Ashley Mitchell (1886 - 12 January 1977), was a Yorkshire cloth manufacturer and Liberal Party politician who advocated Georgism.

==Background==
He was born in Ossett, Yorkshire in 1886. He was educated at Ossett Grammar and Wakefield Grammar Schools in Yorkshire.

==Professional career==
He was a Worsted cloth manufacturer. He was Director of Rowland, Mitchell & Co. Limited of Spa Mills. He was a company chairman.

==Political career==
He held strong Georgist views and was a committed supporter of Free Trade and Land Value Taxation. He was President of the Huddersfield Textile Society from 1924 to 1928. He was Treasurer of the International Union for Land Value Taxation and Free Trade.

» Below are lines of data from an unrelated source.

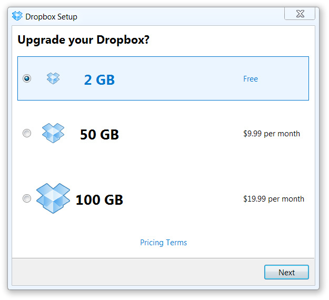The height and width of the screenshot is (300, 329).
Task: Click the 50 GB storage label
Action: [99, 135]
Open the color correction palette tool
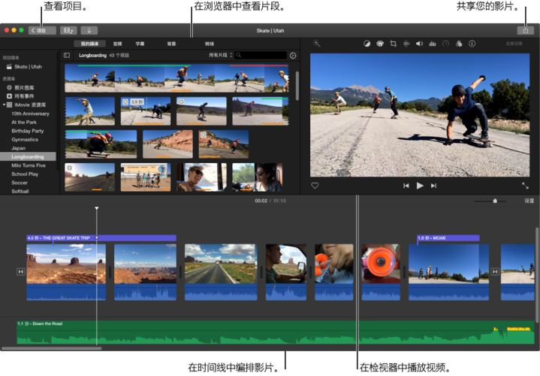Screen dimensions: 540x376 (x=379, y=44)
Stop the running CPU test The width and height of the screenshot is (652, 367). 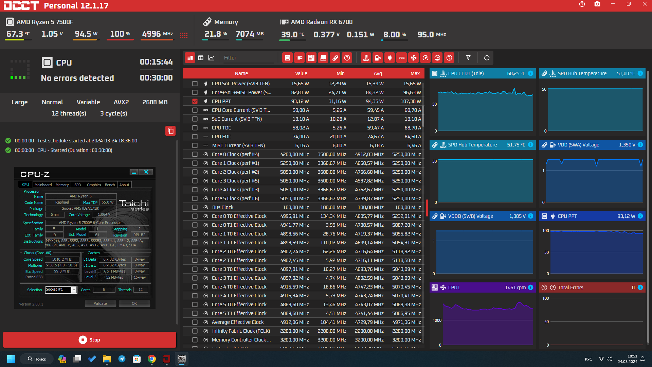[x=90, y=340]
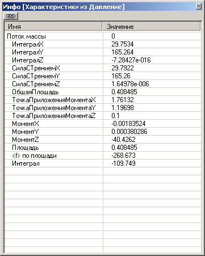
Task: Select the ИнтегралX row
Action: click(103, 44)

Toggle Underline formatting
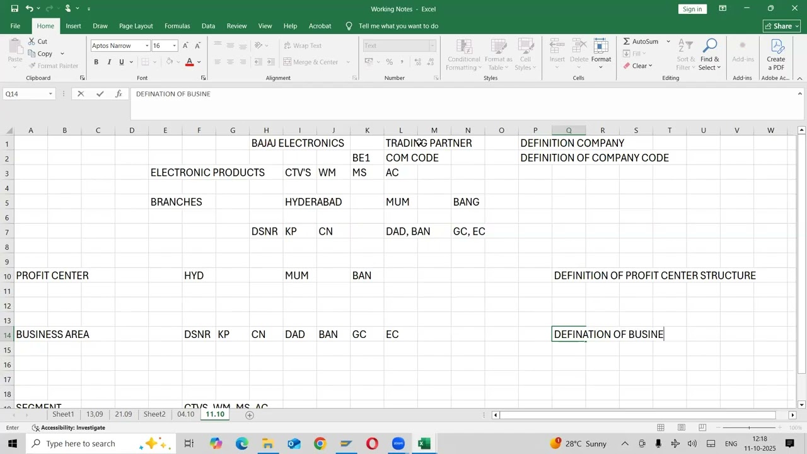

He was President of the Yorkshire Federation of Liberal Clubs.

He was Liberal candidate for the Scarborough and Whitby division of Yorkshire at the 1923 General Election. He contested Scarborough and Whitby a second time at the 1924 General election. In 1925 he was selected as Liberal candidate for the Penistone division of Yorkshire for the 1929 General Election. In 1929 he gave evidence to the Wool Safeguarding Inquiry in opposition to duties that had been imposed. In 1931 he was approached to stand for the Liberals at the dual-member Dundee division in Scotland for the 1931 General Election; however, the Liberal candidate was to run in tandem with a Conservative and he was not flexible enough over the issue of protective tariffs to accept the offer. He was Liberal candidate for the Halifax division of Yorkshire at the 1935 General Election. He was Liberal candidate for the Batley and Morley division of Yorkshire at the 1945 General Election. He was Liberal candidate for the Keighley division of Yorkshire at the 1955 General Election. He did not stand for parliament again.

His Memoirs of a fallen political warrior were published in 1974. These were drawn upon by other authors such as Mark Blaug in his biography Henry George (1839-1897) and Jules Gehrke Georgism and the Decline of Liberalism in Interwar Britain.